Maize production per hectare requires more water than wheat under all conditions. This is because maize has a much shorter growing period than wheat. The yield of wheat under sufficient water conditions is 93% larger than for rain-fed. This indicates that irrigation plays a vital role in the wheat growing period. For maize, the yield is relatively good even without irrigation, because it mainly grows in the rainy season and there is sufficient water during the crop-growing period.
For both wheat and maize, the unit WF under sufficient irrigation conditions was lower than rain-fed and crops under insufficient irrigation conditions (
Table 6). This is because irrigation can significantly improve the crop yield, though more blue water is required. The result is close to other studies [
17].
5. Summary and Conclusions
The spatial and temporal characteristics of WF of wheat and maize are analyzed in the period 1956–2015 in the HRB. The major portion of total WF comes from green water, especially for maize production, indicating that we should pay more attention to the management of rain water in the future. In all, 19% and 24% of total WF are required to eliminate agricultural water pollution for wheat and maize, respectively. Those are much higher percentages than the world average, indicating that fertilizer use efficiency should be improved in the future. The total WF of wheat and maize varied largely in 1956–2015, mainly following the changing planting areas.
Per ton of crop, wheat (1581 m3 t−1) required more water than maize (1275 m3 t−1). The unit WF of wheat and maize both have exponentially decreasing trends due to increasing production, indicating that water use efficiency has improved. However, increased production was mainly caused by increased fertilizer use, resulting in increased grey water.
Considering the total WF of crop production allocation based on administrative districts (only the area located in the HRB was considered), Hebei Province has the largest WF of both wheat and maize, which accounts for 61% of the total WF, followed by Shanxi (16%), and Beijing and Tianjin account for 2% and 4% of the total WF, respectively. The allocation of WF between administrative districts within the HRB provides an effective way to reduce the conflict among different regions over competition for limited water resources.
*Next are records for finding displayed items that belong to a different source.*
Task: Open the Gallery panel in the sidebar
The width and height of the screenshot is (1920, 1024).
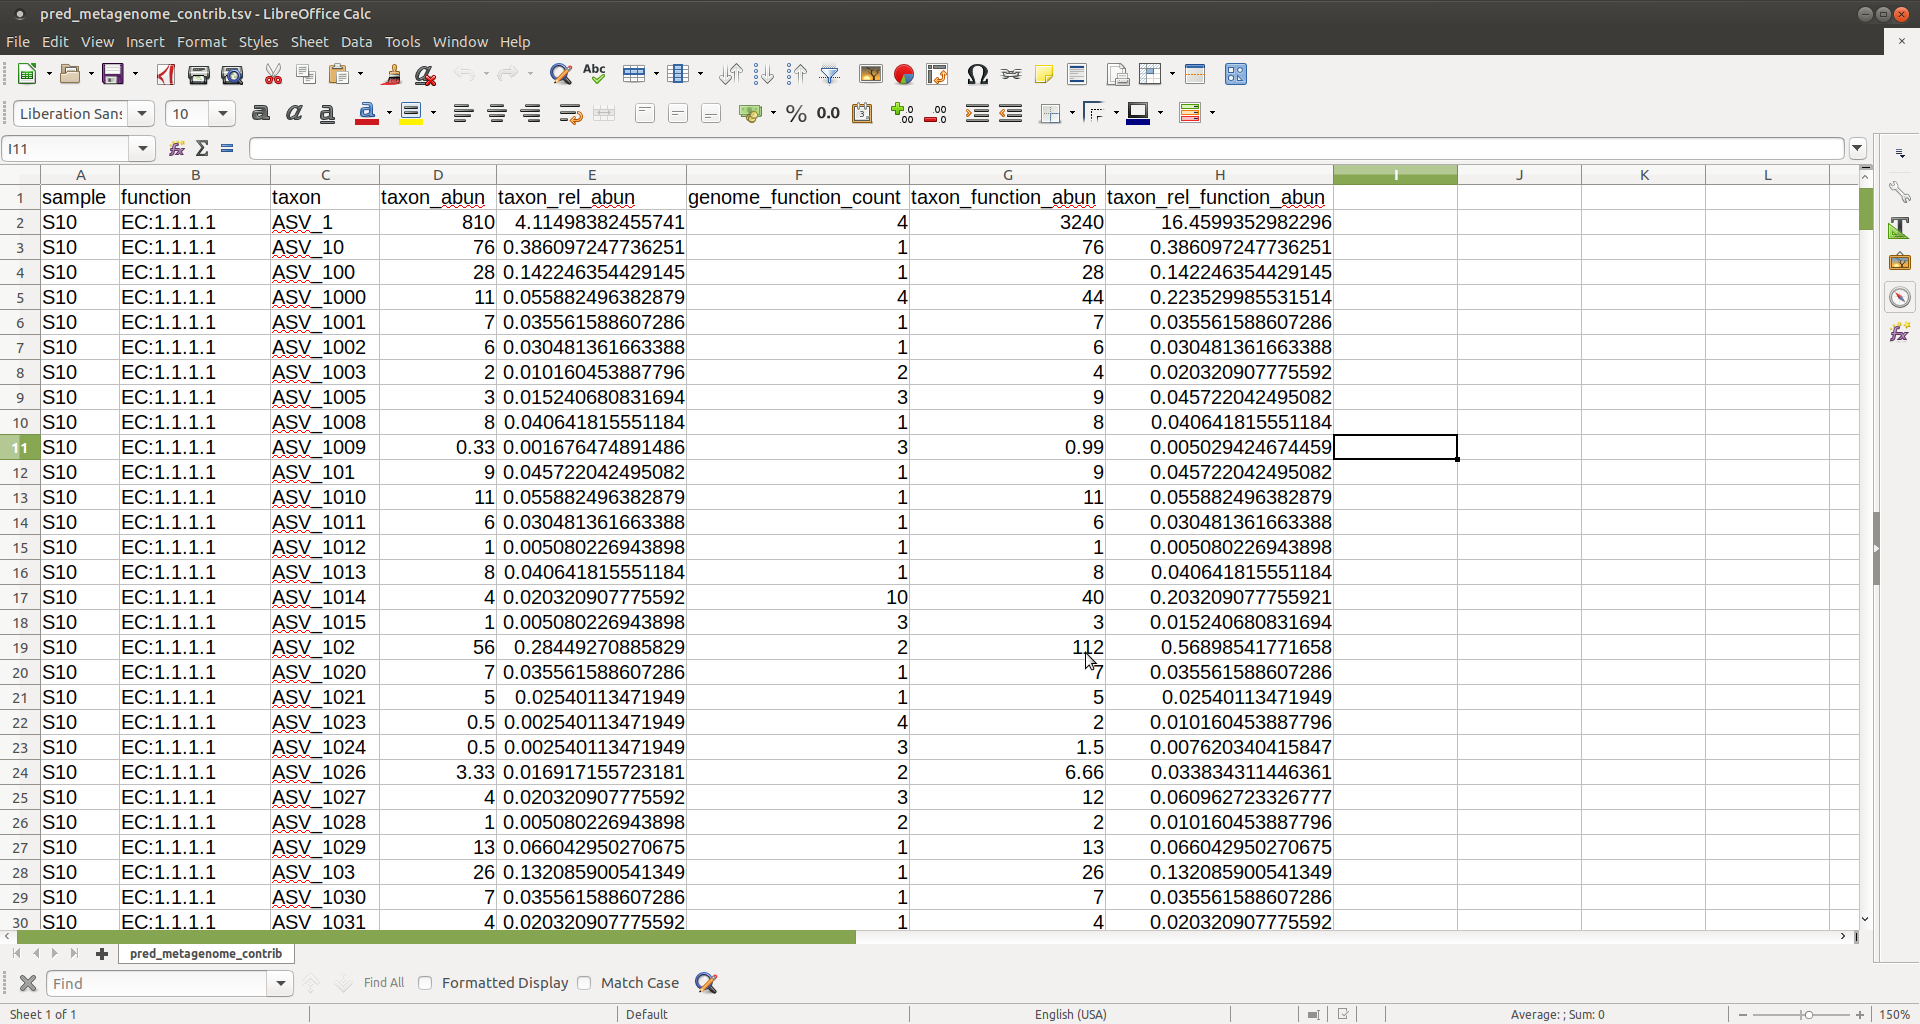Action: (x=1900, y=262)
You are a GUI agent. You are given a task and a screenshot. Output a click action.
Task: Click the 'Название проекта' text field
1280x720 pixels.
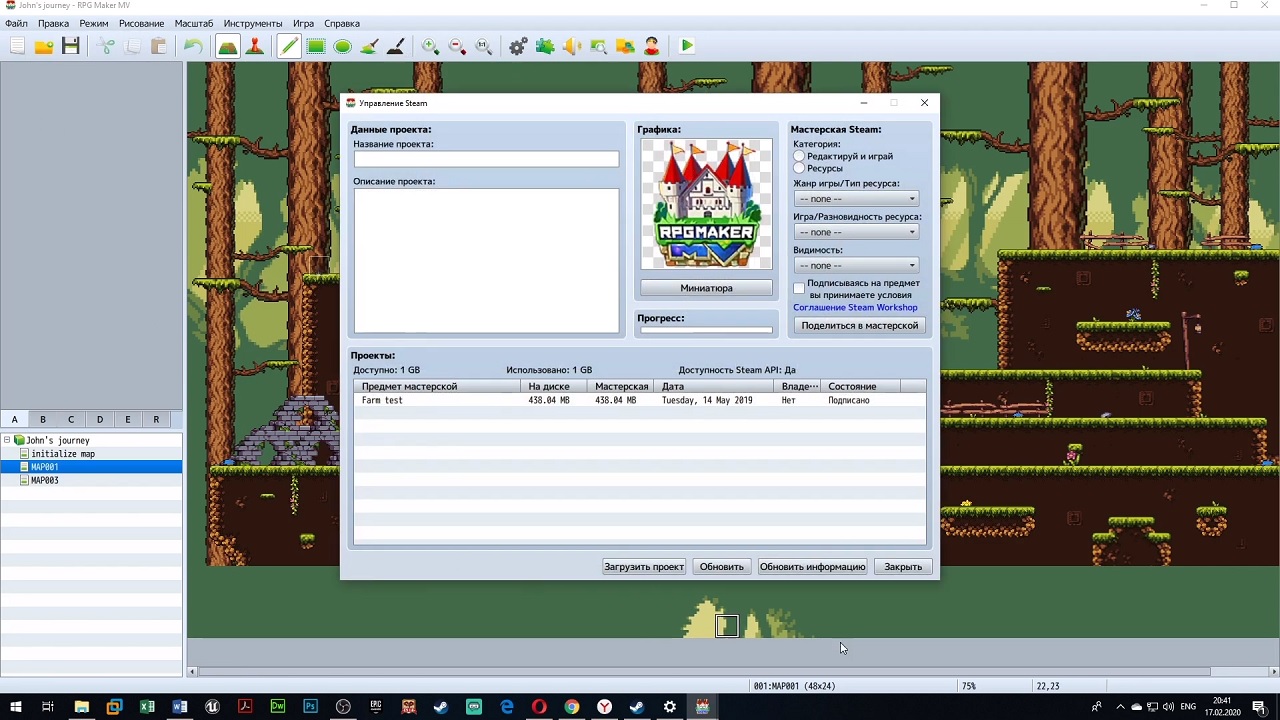click(x=486, y=159)
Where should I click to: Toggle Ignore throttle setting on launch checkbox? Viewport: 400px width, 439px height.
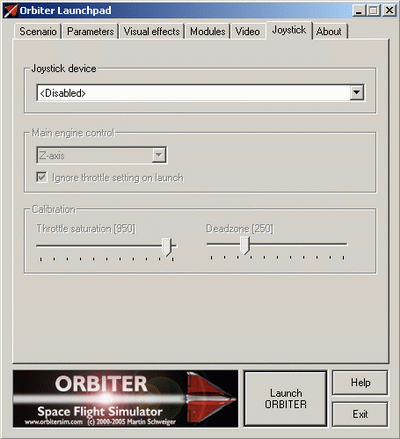point(41,177)
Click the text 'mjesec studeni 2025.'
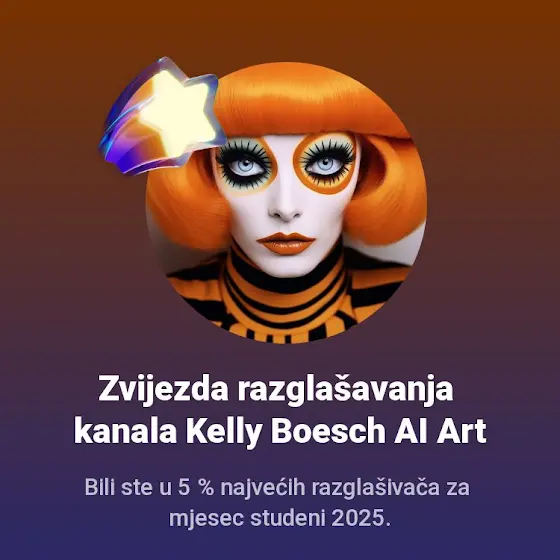 (x=280, y=518)

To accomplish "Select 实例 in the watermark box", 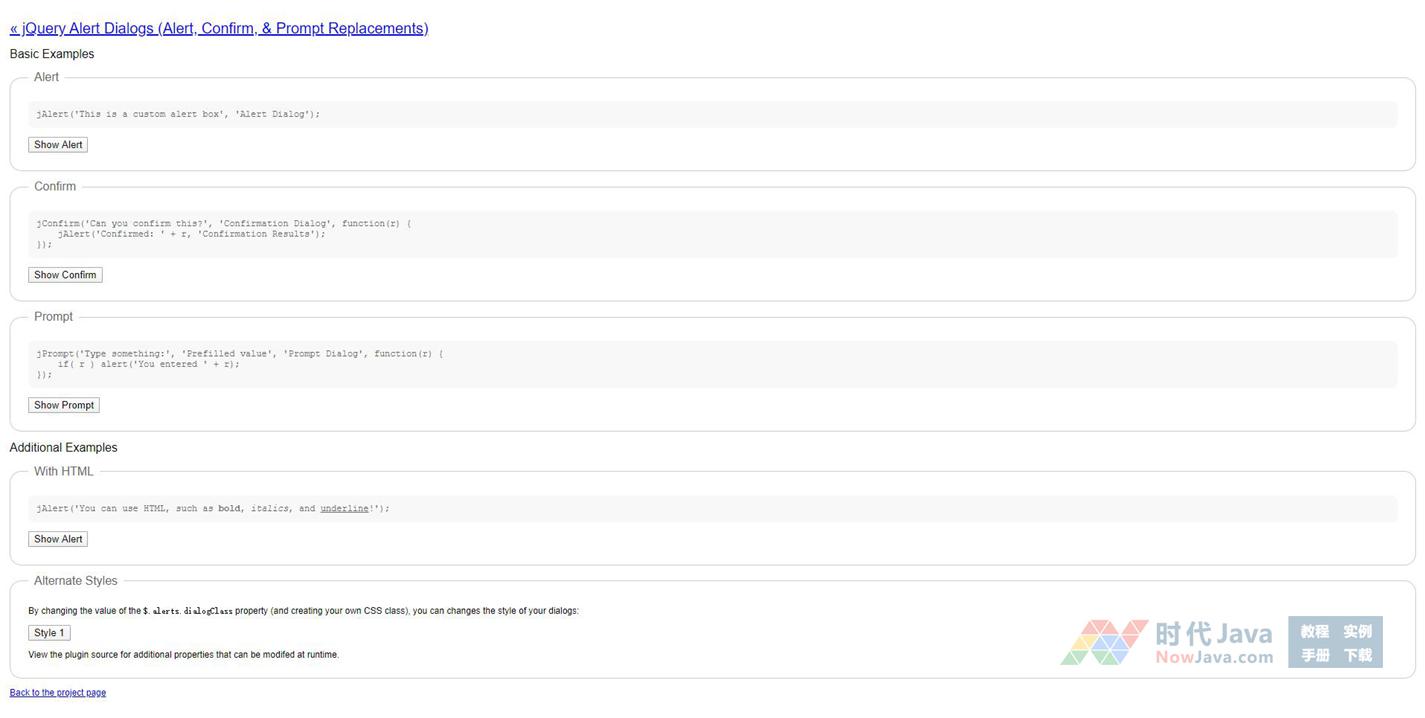I will pyautogui.click(x=1357, y=631).
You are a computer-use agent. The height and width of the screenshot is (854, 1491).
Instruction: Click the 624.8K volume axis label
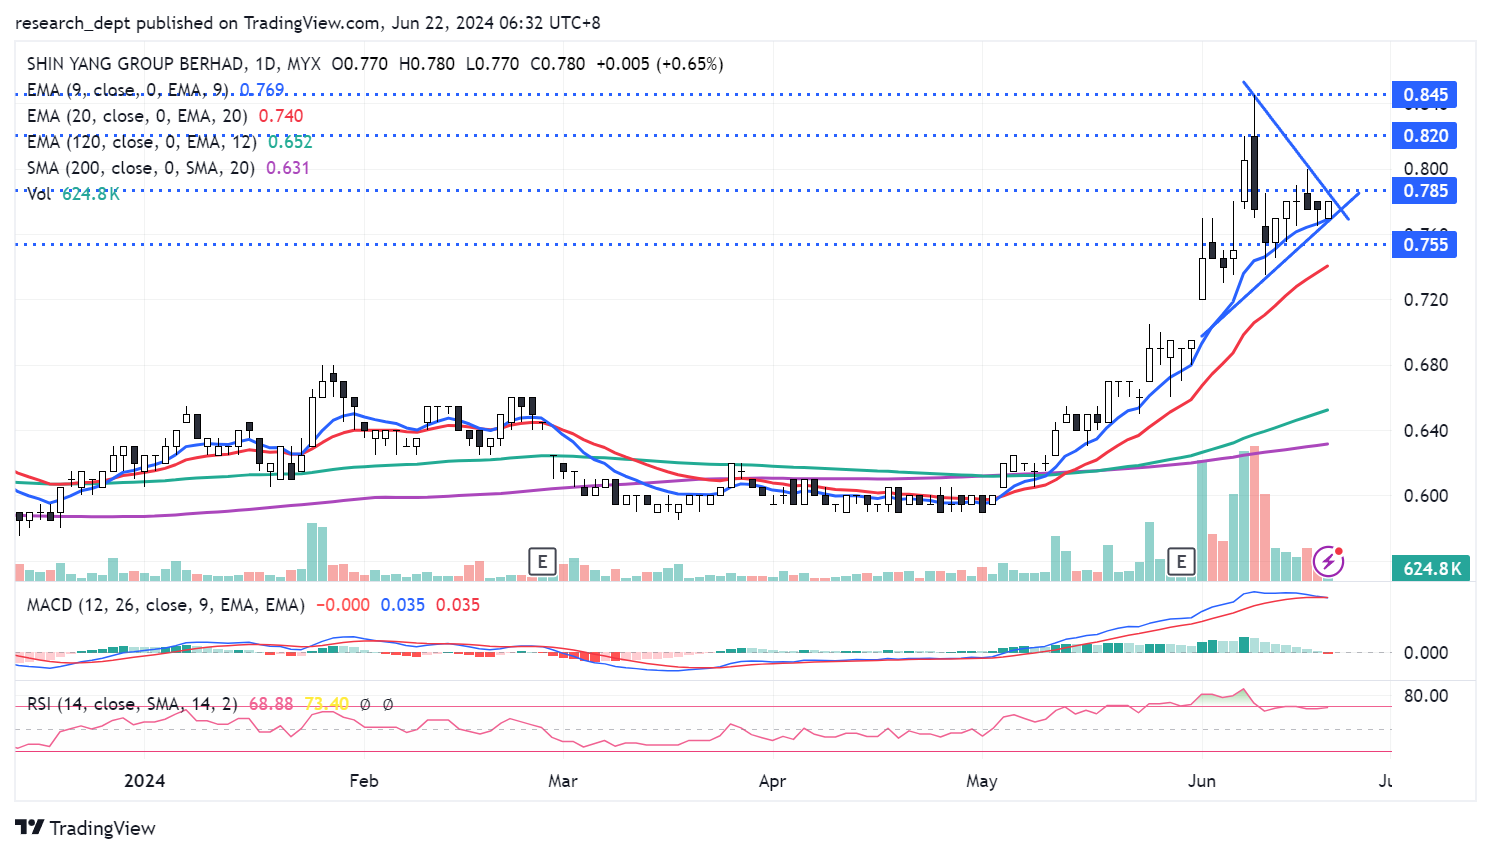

The WF varies largely in space. Spring maize has relatively larger unit WF than summer maize. Tianjin has the largest unit WF for wheat because of the poor yield and large application of fertilizer. Other factors might also cause poor crop yield, such as soil physicochemical properties and management practices. These factors should be further studied to improve water productivity. Spring maize has relatively larger unit WF than summer maize due to the longer growing period.
A comparison was made of the WF of wheat and maize under different irrigation conditions. Maize production per hectare requires more water than wheat for all conditions. For both wheat and maize, the unit WF under sufficient irrigation conditions is lower than rain-fed and crops under insufficient irrigation conditions, though much blue water is consumed.
Overall, this study assessed the WF of wheat and maize in HRB of Northern China over the period 1956–2015. The WF analysis for wheat and maize in the HRB shows very large spatial and temporal variations. Analyzing the spatial and temporal characteristics of WF is helpful for basin agencies to make proper water management decisions to improve agricultural water use efficiency and control diffuse agricultural water pollution.
In future studies, in order to improve the accuracy of WF assessment, high-resolution climate datasets and detailed soil datasets should be considered. Meanwhile, in order to obtain more accurate WF and calibrate and validate the model parameters, the soil water conditions and crop growing status in the HRB should be monitored by field experiments.